Being quick about it is especially important. Even if backstory is informing the current story, it still slows the current reader. As Theresa Stevens, editor, says (emphasis added):
Give the reader just enough to allow them to comprehend how the past event is linked to the current event. Use a minimal number of words, and return to the story timeline as quickly as possible. The story, after all, is what keeps the reader turning pages.
The story—the real story, the present action—is a great way to give any important backstory significance and relevance. Back in our series on tension and suspense, I pointed out a Mystery Man column at the Story Department about this kind of necessary exposition. Mystery Man says (emphasis added):
Great exposition is always in the context of something else. A scene should never be about exposition only. You should feed the exposition in the context of some other scenario that’s going on in the scene whether its poisoned food that’s eaten by a bad secret agent monkey or whether it’s something else interesting going on between the characters, such as a contest of wills, a budding love story, or perhaps exposition that’s being told to a secretly bad character who will use that information against the protagonists.
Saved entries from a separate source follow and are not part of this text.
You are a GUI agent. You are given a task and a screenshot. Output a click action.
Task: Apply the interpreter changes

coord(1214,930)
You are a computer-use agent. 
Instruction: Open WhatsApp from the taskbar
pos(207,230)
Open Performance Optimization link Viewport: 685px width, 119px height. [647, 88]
Backstory is best dispersed not just in small bursts, but in small bursts at the moment you need it—”in the context of some other scenario that’s going on in the scene.”
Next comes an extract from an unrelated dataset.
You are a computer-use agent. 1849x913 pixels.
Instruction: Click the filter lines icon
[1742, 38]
The theory I’ve heard is generally to wait as long as you can, and then reveal to the reader (or the characters) the rest of the story (RIP, Paul Harvey). The right moment is, of course, the one where the revelation will have the greatest impact.
Say, for example, the hero and heroine are arguing. The content of the argument seems silly to the reader—where to put an orange chair, let’s say. She votes for a.) the dump, or b.) the corner, under this lovely slipcover. He votes for a.) what’s the matter with my chair?, and b.) how dare you move it?, even though he’s already said how much he hates that orange chair. The reader and the heroine are mystified. The hero says mean and nasty things; the heroine runs away.
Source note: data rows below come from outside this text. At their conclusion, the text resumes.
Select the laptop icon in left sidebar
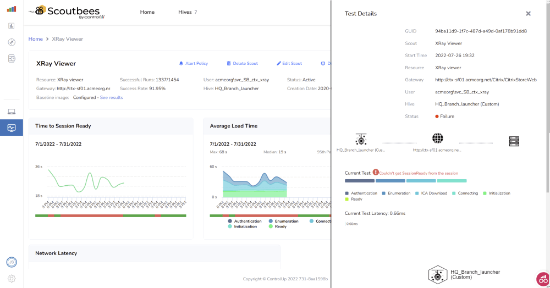Screen dimensions: 550x288 pyautogui.click(x=12, y=112)
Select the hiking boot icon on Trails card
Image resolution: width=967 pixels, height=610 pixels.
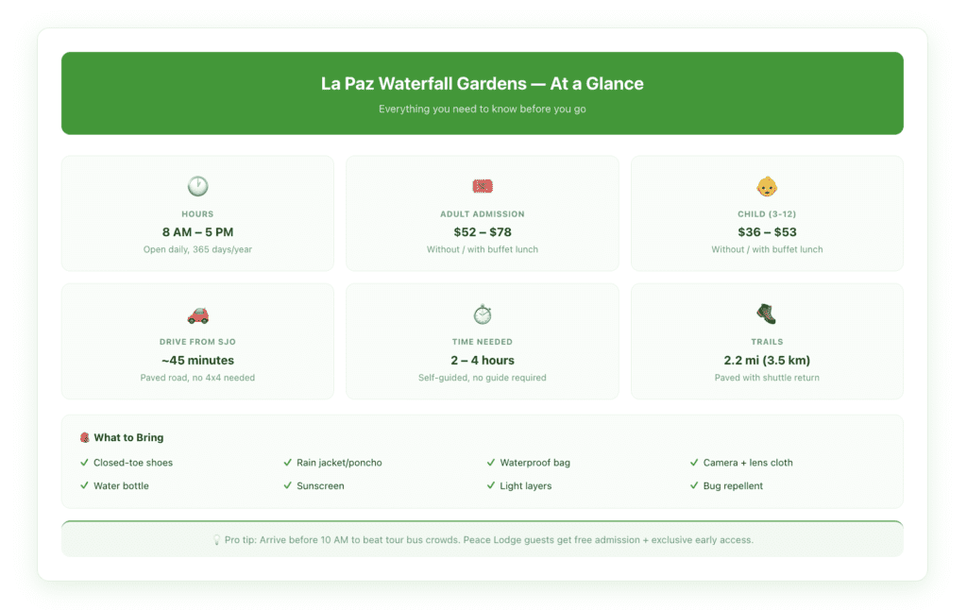pyautogui.click(x=767, y=313)
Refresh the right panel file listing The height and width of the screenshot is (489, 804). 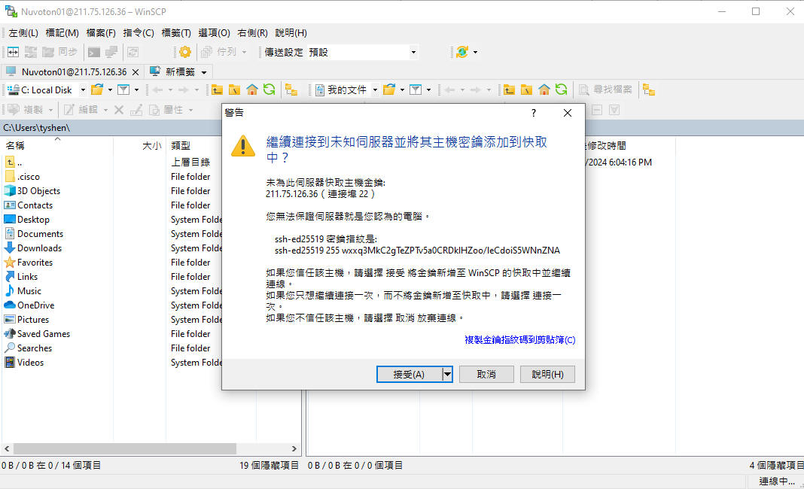click(x=561, y=90)
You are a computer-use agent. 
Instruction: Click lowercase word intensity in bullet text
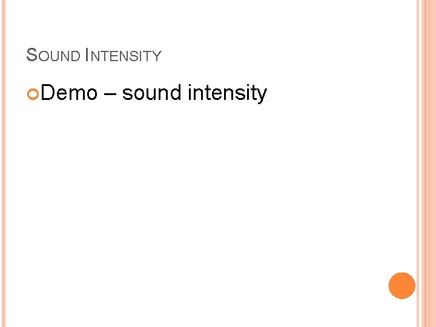click(227, 93)
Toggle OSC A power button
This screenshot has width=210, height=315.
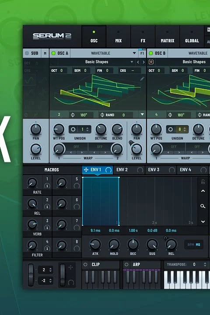[53, 53]
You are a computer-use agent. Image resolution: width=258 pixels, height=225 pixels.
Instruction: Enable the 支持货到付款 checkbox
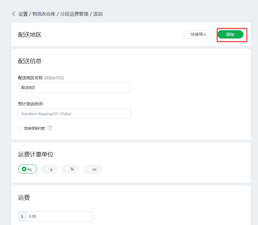tap(21, 128)
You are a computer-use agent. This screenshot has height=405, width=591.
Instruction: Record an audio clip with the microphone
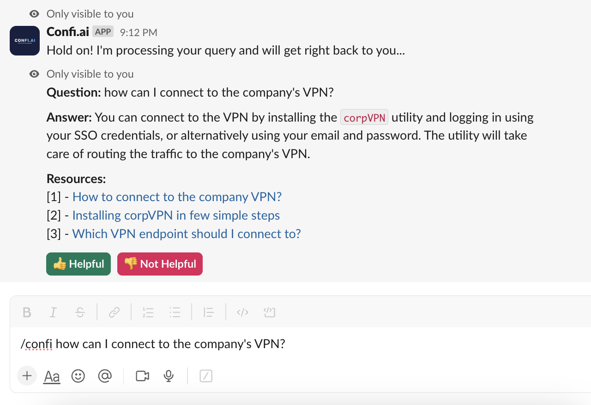coord(168,376)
Then—the moment of greatest impact—we get one sentence of his thoughts—that heroine just wants to control him, like his mother did. Not two pages of sequel where he explains exactly how his mother always made him feel and how she treated him and on and on. Here, the information is revealed in the context of conflict, quickly, and at the moment when the reader needs it.
Naturally, my example is terrible, and there are lots of other ways to handle that particular scenario, but the point here is the timing.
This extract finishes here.